## [Goal]
Please reproduce the stretch of the material from the line containing "Task: Click the number 10 on the scale bar" through the line containing "[x=422, y=217]", keeping both of those lines and changing nothing.

## [Dataset entries]
┌──

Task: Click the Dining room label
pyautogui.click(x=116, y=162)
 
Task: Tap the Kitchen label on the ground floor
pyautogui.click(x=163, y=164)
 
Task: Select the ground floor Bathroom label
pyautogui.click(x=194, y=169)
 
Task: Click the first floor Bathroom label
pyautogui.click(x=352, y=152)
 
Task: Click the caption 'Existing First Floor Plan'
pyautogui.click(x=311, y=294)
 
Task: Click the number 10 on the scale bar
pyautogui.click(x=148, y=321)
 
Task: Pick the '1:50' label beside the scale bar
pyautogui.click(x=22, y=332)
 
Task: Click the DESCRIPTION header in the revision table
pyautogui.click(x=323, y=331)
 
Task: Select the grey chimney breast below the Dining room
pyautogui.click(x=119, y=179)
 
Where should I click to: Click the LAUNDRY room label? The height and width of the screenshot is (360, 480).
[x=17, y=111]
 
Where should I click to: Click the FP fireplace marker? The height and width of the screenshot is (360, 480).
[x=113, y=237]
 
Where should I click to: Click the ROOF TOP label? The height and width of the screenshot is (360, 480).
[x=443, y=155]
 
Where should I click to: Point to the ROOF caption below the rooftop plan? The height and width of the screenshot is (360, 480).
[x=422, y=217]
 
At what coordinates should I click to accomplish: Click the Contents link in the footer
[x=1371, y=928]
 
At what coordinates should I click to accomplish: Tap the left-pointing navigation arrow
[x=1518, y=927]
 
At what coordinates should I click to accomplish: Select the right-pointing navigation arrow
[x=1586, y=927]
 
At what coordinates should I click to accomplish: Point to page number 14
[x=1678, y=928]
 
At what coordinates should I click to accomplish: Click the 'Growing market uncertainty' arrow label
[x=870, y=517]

└──

## [Answer for this exercise]
Task: Click the number 10 on the scale bar
pyautogui.click(x=148, y=321)
 
Task: Pick the '1:50' label beside the scale bar
pyautogui.click(x=22, y=332)
 
Task: Click the DESCRIPTION header in the revision table
pyautogui.click(x=323, y=331)
 
Task: Select the grey chimney breast below the Dining room
pyautogui.click(x=119, y=179)
 
Where should I click to: Click the LAUNDRY room label? The height and width of the screenshot is (360, 480).
[x=17, y=111]
 
Where should I click to: Click the FP fireplace marker? The height and width of the screenshot is (360, 480).
[x=113, y=237]
 
Where should I click to: Click the ROOF TOP label? The height and width of the screenshot is (360, 480).
[x=443, y=155]
 
Where should I click to: Point to the ROOF caption below the rooftop plan? The height and width of the screenshot is (360, 480).
[x=422, y=217]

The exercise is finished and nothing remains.